• QUOTED TEXT:
# Will the serial number on my Giant help identify the model ?



## KrisS

I have a Giant OCR-C road bike which I purchased from the bike shop owner in 2007. I think it is a 2006 model. The serial number is GA6B054, but I can not find any place to look up these bikes online by serial number. I am selling the bike, and someone asked me which made it. I don't know what to tell them. The bike shop has gone under, so they are not a resource now. I am trying to be very upfront and give a fair price. The bike is in very good condition and is well maintained. I am only selling it because the small frame is not suited for me at 5'6". I bought new Giant Avail from Roswell Bikes in Georgia. They appraised my old bike for about 900.00. I am asking for 850.00. Can anyone help me figure out which model of OCR I have?


----------



## cxwrench

Without a photo? Contact a Giant dealer and see if they have some type of B-2-B site they can check it on. How can we do anything if you can't even show us what it looks like?

• AIM:
Resume the forum thread about identifying a Giant road bike's model from its serial number, starting right after its final post.

• DATA ENTRIES:
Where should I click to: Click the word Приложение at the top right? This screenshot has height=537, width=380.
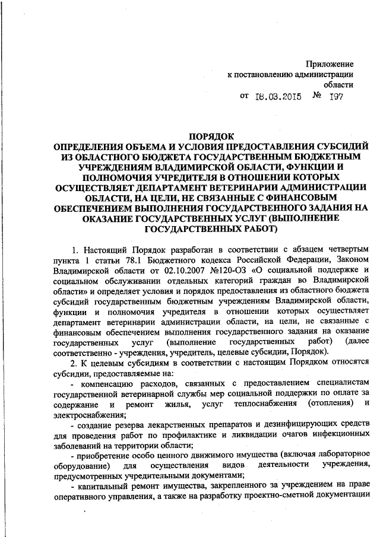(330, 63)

...

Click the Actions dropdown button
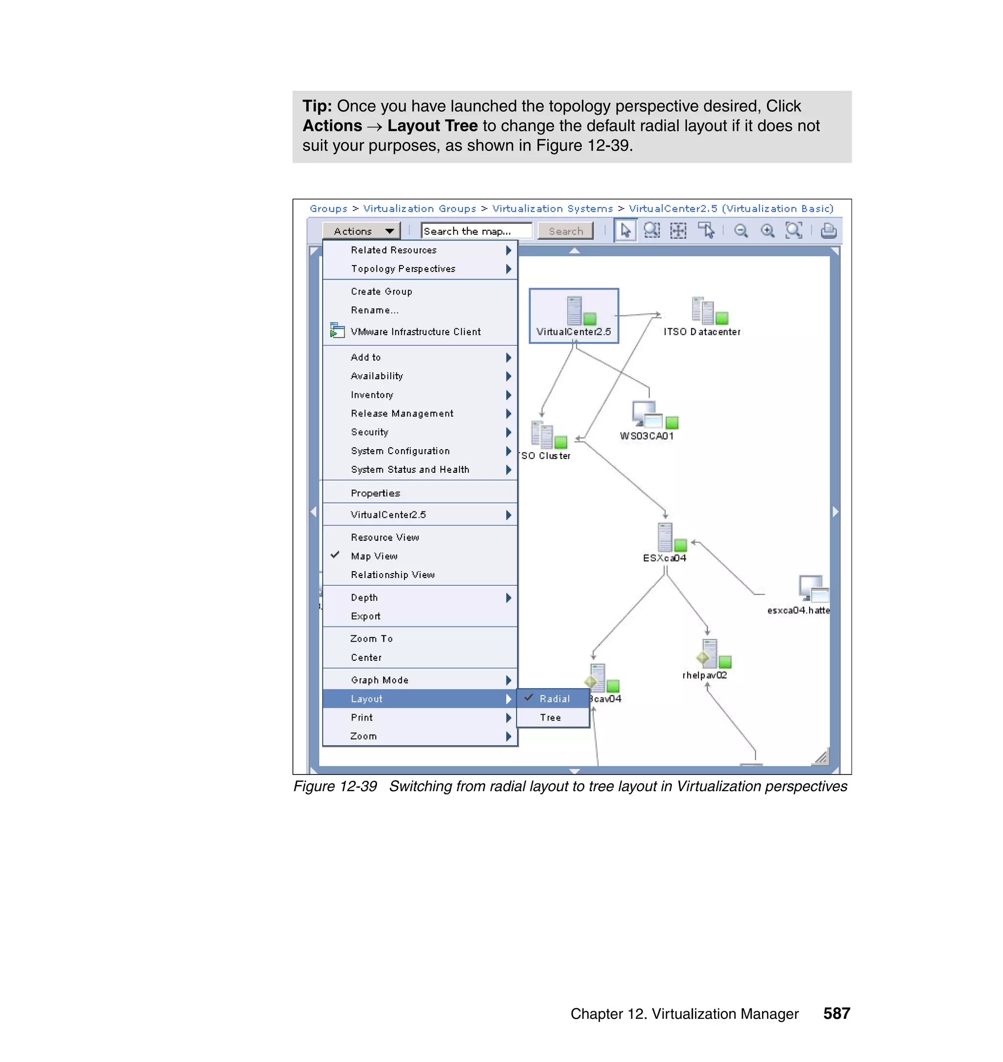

• TASK RESULT:
----------



## KrisS

Trying to upload a photo but it is not working


----------



## Carverbiker

Try bikepedia.com they have a great database. I think it is a 2006 model as well.


----------



## KrisS

*Great reference*




Carverbiker said:


> Try bikepedia.com they have a great database. I think it is a 2006 model as well.



Thank you so much. This was exactly what I needed. I found the bike on the 2006 Giant and found the model with all the specs.


----------



## Carverbiker

I keep that site bookmarked because it comes in handy when buying/selling used bikes! Glad you found it useful.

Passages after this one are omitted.